Gingerly, she scooted up to a sitting position, the piece of newsprint still clutched in her fist. “Do you think the driver was really my father?”

“We’ll never know the whole story,” he said truthfully, “but this man died around the same time that your father disappeared. And if it was your father, it means he left you not because he didn’t love you enough, but because he loved you too much.”

She nodded and pressed the crumpled, precious piece of newsprint against her heart. Brave, stupid, foolhardy, loyal … She shook her head, remembering the foolish, loving young man who’d made the worst decision possible because he wanted to give her a better life. She swallowed, feeling a great peace, and a sorrow beyond tears. “Thank you,” she whispered. “But why did you do it? Why’d you go to all this trouble?”

“You’ve been asking a lot of questions.” He rested his arm along the back of the couch and yanked on a stray upholstery thread. “It’s time I got to ask one.” He turned back to her, his expression remote and distant. “If I asked you to come with me, would you?”

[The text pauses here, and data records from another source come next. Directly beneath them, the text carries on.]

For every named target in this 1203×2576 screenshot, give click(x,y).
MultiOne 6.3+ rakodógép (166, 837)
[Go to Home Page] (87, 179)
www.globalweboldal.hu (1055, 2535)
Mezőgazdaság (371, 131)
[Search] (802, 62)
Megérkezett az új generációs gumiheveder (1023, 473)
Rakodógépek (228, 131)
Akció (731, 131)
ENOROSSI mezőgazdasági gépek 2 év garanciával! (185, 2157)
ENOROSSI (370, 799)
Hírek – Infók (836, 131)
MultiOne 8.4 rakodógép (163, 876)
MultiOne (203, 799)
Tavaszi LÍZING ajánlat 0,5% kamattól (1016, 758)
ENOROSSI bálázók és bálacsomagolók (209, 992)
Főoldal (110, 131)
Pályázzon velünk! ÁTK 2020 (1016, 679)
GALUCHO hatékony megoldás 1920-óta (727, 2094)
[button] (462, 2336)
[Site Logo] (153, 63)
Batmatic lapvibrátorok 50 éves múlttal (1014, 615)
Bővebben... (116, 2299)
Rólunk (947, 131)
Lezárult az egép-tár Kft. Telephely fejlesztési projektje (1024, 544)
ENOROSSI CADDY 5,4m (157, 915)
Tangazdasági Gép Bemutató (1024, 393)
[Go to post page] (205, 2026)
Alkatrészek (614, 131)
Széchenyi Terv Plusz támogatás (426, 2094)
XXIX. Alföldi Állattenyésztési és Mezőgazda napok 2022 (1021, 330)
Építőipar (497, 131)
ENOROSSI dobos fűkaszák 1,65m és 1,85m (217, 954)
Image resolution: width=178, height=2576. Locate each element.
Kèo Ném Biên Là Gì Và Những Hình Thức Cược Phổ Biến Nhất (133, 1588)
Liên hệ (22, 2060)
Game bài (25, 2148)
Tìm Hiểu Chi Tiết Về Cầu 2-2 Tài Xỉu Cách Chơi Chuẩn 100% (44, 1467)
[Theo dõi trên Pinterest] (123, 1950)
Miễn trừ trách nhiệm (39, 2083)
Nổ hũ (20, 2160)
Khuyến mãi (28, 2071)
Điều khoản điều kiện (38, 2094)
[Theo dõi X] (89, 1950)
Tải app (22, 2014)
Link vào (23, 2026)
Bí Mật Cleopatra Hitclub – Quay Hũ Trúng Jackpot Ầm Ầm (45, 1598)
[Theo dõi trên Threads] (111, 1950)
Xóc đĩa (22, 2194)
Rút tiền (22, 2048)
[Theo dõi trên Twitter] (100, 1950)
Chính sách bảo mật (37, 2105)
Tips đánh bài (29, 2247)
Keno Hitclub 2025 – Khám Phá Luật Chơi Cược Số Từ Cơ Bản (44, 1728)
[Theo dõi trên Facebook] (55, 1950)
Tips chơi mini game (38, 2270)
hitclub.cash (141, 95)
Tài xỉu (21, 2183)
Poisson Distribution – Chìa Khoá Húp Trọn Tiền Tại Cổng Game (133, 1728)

Noel froze. With a shaman’s sight she saw the two paths of her life stretching before her, one safe and
secure, one as passionate and unpredictable as a tropical storm. The choice she made now would affect not only her life, but the lives of her children and her children’s children for generations to come. But there is only one choice, she thought as her hand covered the tiny rounded form of the child they’d made together. I had money and social position growing up, and it meant nothing. I want our child to be raised with love, even if the road is sometimes rocky and uncertain. Love is worth the price.